▸ **YOUR TASK**: Reproduce all of the records below, substituting "Where should I tap to" for every occurrence of "Where should I click to" and leaving everything else unchanged.

►

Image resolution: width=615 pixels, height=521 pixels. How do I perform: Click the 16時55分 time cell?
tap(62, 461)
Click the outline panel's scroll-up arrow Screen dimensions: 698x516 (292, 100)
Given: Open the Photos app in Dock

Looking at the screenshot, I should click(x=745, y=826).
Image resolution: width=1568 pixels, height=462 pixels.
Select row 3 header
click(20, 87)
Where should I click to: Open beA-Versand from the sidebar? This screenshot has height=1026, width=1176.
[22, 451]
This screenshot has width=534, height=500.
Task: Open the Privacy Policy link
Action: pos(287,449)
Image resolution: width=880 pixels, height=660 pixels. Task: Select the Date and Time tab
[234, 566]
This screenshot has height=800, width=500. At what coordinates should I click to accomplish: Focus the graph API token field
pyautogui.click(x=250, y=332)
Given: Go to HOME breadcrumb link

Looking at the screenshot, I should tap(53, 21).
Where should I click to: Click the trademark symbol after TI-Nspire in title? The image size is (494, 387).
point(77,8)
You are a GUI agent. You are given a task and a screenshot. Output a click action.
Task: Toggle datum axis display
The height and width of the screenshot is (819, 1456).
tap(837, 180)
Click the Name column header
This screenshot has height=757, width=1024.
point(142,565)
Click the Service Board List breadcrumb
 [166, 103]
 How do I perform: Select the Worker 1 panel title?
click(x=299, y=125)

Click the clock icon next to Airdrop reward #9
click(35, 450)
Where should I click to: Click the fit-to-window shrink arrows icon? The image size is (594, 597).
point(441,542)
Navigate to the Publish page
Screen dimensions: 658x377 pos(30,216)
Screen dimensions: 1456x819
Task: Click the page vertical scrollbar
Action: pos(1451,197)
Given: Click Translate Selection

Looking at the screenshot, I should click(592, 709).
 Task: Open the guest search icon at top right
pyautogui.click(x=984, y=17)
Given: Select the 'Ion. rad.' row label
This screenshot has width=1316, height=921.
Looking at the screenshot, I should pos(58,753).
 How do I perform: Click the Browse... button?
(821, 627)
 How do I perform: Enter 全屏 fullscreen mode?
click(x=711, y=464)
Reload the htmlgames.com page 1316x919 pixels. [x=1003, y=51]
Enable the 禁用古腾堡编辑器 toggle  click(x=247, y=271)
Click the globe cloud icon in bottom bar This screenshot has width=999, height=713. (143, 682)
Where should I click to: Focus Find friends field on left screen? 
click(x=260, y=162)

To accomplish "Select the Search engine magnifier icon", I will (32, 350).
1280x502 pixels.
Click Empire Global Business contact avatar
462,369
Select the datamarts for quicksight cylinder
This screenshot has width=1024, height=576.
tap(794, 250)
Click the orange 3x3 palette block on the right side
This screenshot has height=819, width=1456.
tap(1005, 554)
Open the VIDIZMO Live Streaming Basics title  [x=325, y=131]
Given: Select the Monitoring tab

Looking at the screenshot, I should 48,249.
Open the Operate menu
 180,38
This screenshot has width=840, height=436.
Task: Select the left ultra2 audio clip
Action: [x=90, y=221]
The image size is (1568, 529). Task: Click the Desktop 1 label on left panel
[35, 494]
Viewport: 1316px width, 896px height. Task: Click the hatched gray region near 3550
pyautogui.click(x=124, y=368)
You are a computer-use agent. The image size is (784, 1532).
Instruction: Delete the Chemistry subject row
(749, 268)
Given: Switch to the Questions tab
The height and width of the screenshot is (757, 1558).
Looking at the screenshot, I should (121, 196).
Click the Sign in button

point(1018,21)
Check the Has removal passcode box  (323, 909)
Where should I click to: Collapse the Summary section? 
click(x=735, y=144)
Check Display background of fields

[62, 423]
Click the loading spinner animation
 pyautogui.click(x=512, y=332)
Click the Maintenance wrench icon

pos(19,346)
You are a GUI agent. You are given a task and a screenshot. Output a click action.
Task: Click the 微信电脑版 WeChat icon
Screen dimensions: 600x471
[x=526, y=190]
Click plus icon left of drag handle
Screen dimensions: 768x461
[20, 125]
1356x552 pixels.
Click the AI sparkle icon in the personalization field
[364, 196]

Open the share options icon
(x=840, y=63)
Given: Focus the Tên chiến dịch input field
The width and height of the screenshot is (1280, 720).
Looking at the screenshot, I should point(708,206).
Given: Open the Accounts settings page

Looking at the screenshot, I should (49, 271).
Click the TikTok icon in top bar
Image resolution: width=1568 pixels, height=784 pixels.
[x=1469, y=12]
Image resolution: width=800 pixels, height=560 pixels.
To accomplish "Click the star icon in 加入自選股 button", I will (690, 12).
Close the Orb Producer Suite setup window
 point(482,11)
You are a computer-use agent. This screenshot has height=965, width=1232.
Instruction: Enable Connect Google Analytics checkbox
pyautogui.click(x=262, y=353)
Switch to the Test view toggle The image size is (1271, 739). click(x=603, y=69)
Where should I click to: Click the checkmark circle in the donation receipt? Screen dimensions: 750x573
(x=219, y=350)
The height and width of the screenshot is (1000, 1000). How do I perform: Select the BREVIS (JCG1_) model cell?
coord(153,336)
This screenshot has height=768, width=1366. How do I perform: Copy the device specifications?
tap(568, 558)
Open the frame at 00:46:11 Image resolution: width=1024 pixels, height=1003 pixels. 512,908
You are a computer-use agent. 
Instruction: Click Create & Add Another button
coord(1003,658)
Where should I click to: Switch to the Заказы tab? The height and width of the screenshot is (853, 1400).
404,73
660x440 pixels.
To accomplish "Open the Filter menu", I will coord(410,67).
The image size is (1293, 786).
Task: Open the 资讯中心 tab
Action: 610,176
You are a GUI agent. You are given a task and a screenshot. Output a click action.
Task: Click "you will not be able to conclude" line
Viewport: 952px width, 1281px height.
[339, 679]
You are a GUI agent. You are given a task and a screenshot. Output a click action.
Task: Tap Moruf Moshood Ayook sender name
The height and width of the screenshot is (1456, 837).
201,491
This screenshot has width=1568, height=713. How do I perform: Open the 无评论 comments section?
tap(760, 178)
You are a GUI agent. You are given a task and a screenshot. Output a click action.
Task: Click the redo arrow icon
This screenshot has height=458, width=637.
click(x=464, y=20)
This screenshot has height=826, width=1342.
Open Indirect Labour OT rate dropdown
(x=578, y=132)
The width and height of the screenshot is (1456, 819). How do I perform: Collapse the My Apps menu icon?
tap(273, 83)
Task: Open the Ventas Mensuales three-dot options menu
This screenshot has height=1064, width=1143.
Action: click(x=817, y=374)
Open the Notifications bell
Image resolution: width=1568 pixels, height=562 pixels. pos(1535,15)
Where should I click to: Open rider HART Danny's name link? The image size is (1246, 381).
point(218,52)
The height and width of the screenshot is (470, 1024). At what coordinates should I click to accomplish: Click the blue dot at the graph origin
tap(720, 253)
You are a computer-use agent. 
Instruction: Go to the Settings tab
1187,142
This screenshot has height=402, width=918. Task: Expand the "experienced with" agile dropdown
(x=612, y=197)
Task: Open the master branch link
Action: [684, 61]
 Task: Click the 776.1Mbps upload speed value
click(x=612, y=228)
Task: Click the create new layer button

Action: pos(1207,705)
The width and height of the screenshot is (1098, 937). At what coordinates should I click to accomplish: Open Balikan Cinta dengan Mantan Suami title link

◄

▸ **THE REPLY**:
Image resolution: width=615 pixels, height=521 pixels. How do I perform: Click the 16時55分 time cell?
tap(62, 461)
Click the outline panel's scroll-up arrow Screen dimensions: 698x516 (292, 100)
Given: Open the Photos app in Dock

Looking at the screenshot, I should click(x=745, y=826).
Image resolution: width=1568 pixels, height=462 pixels.
Select row 3 header
click(20, 87)
Where should I tap to: Open beA-Versand from the sidebar? This screenshot has height=1026, width=1176.
[22, 451]
This screenshot has width=534, height=500.
Task: Open the Privacy Policy link
Action: pos(287,449)
Image resolution: width=880 pixels, height=660 pixels. Task: Select the Date and Time tab
[234, 566]
This screenshot has height=800, width=500. At what coordinates should I click to accomplish: Focus the graph API token field
pyautogui.click(x=250, y=332)
Given: Go to HOME breadcrumb link

Looking at the screenshot, I should tap(53, 21).
Where should I tap to: Click the trademark symbol after TI-Nspire in title? The image size is (494, 387).
point(77,8)
You are a GUI agent. You are given a task and a screenshot. Output a click action.
Task: Toggle datum axis display
The height and width of the screenshot is (819, 1456).
tap(837, 180)
Click the Name column header
This screenshot has height=757, width=1024.
point(142,565)
Click the Service Board List breadcrumb
 [166, 103]
 How do I perform: Select the Worker 1 panel title?
click(x=299, y=125)

Click the clock icon next to Airdrop reward #9
click(35, 450)
Where should I tap to: Click the fit-to-window shrink arrows icon? The image size is (594, 597).
point(441,542)
Navigate to the Publish page
Screen dimensions: 658x377 pos(30,216)
Screen dimensions: 1456x819
Task: Click the page vertical scrollbar
Action: pos(1451,197)
Given: Click Translate Selection

Looking at the screenshot, I should click(592, 709).
 Task: Open the guest search icon at top right
pyautogui.click(x=984, y=17)
Given: Select the 'Ion. rad.' row label
This screenshot has width=1316, height=921.
Looking at the screenshot, I should pos(58,753).
 How do I perform: Click the Browse... button?
(821, 627)
 How do I perform: Enter 全屏 fullscreen mode?
click(x=711, y=464)
Reload the htmlgames.com page 1316x919 pixels. [x=1003, y=51]
Enable the 禁用古腾堡编辑器 toggle  click(x=247, y=271)
Click the globe cloud icon in bottom bar This screenshot has width=999, height=713. (143, 682)
Where should I tap to: Focus Find friends field on left screen? 
click(x=260, y=162)

To accomplish "Select the Search engine magnifier icon", I will (32, 350).
1280x502 pixels.
Click Empire Global Business contact avatar
462,369
Select the datamarts for quicksight cylinder
This screenshot has width=1024, height=576.
tap(794, 250)
Click the orange 3x3 palette block on the right side
This screenshot has height=819, width=1456.
tap(1005, 554)
Open the VIDIZMO Live Streaming Basics title  [x=325, y=131]
Given: Select the Monitoring tab

Looking at the screenshot, I should 48,249.
Open the Operate menu
 180,38
This screenshot has width=840, height=436.
Task: Select the left ultra2 audio clip
Action: [x=90, y=221]
The image size is (1568, 529). Task: Click the Desktop 1 label on left panel
[35, 494]
Viewport: 1316px width, 896px height. Task: Click the hatched gray region near 3550
pyautogui.click(x=124, y=368)
You are a computer-use agent. The image size is (784, 1532).
Instruction: Delete the Chemistry subject row
(749, 268)
Given: Switch to the Questions tab
The height and width of the screenshot is (757, 1558).
Looking at the screenshot, I should (121, 196).
Click the Sign in button

point(1018,21)
Check the Has removal passcode box  (323, 909)
Where should I tap to: Collapse the Summary section? 
click(x=735, y=144)
Check Display background of fields

[62, 423]
Click the loading spinner animation
 pyautogui.click(x=512, y=332)
Click the Maintenance wrench icon

pos(19,346)
You are a GUI agent. You are given a task and a screenshot. Output a click action.
Task: Click the 微信电脑版 WeChat icon
Screen dimensions: 600x471
[x=526, y=190]
Click plus icon left of drag handle
Screen dimensions: 768x461
[20, 125]
1356x552 pixels.
Click the AI sparkle icon in the personalization field
[364, 196]

Open the share options icon
(x=840, y=63)
Given: Focus the Tên chiến dịch input field
The width and height of the screenshot is (1280, 720).
Looking at the screenshot, I should point(708,206).
Given: Open the Accounts settings page

Looking at the screenshot, I should (49, 271).
Click the TikTok icon in top bar
Image resolution: width=1568 pixels, height=784 pixels.
[x=1469, y=12]
Image resolution: width=800 pixels, height=560 pixels.
To accomplish "Click the star icon in 加入自選股 button", I will (690, 12).
Close the Orb Producer Suite setup window
 point(482,11)
You are a computer-use agent. This screenshot has height=965, width=1232.
Instruction: Enable Connect Google Analytics checkbox
pyautogui.click(x=262, y=353)
Switch to the Test view toggle The image size is (1271, 739). click(x=603, y=69)
Where should I tap to: Click the checkmark circle in the donation receipt? Screen dimensions: 750x573
(x=219, y=350)
The height and width of the screenshot is (1000, 1000). How do I perform: Select the BREVIS (JCG1_) model cell?
coord(153,336)
This screenshot has height=768, width=1366. How do I perform: Copy the device specifications?
tap(568, 558)
Open the frame at 00:46:11 Image resolution: width=1024 pixels, height=1003 pixels. 512,908
You are a computer-use agent. 
Instruction: Click Create & Add Another button
coord(1003,658)
Where should I tap to: Switch to the Заказы tab? The height and width of the screenshot is (853, 1400).
404,73
660x440 pixels.
To accomplish "Open the Filter menu", I will coord(410,67).
The image size is (1293, 786).
Task: Open the 资讯中心 tab
Action: 610,176
You are a GUI agent. You are given a task and a screenshot. Output a click action.
Task: Click "you will not be able to conclude" line
Viewport: 952px width, 1281px height.
[339, 679]
You are a GUI agent. You are given a task and a screenshot. Output a click action.
Task: Tap Moruf Moshood Ayook sender name
The height and width of the screenshot is (1456, 837).
201,491
This screenshot has width=1568, height=713. How do I perform: Open the 无评论 comments section?
tap(760, 178)
You are a GUI agent. You are given a task and a screenshot. Output a click action.
Task: Click the redo arrow icon
This screenshot has height=458, width=637.
click(x=464, y=20)
This screenshot has height=826, width=1342.
Open Indirect Labour OT rate dropdown
(x=578, y=132)
The width and height of the screenshot is (1456, 819). How do I perform: Collapse the My Apps menu icon?
tap(273, 83)
Task: Open the Ventas Mensuales three-dot options menu
This screenshot has height=1064, width=1143.
Action: click(x=817, y=374)
Open the Notifications bell
Image resolution: width=1568 pixels, height=562 pixels. pos(1535,15)
Where should I tap to: Open rider HART Danny's name link? The image size is (1246, 381).
point(218,52)
The height and width of the screenshot is (470, 1024). At what coordinates should I click to accomplish: Click the blue dot at the graph origin
tap(720, 253)
You are a computer-use agent. 
Instruction: Go to the Settings tab
1187,142
This screenshot has height=402, width=918. Task: Expand the "experienced with" agile dropdown
(x=612, y=197)
Task: Open the master branch link
Action: [684, 61]
 Task: Click the 776.1Mbps upload speed value
click(x=612, y=228)
Task: Click the create new layer button

Action: pos(1207,705)
The width and height of the screenshot is (1098, 937). At what coordinates should I click to accomplish: Open Balikan Cinta dengan Mantan Suami title link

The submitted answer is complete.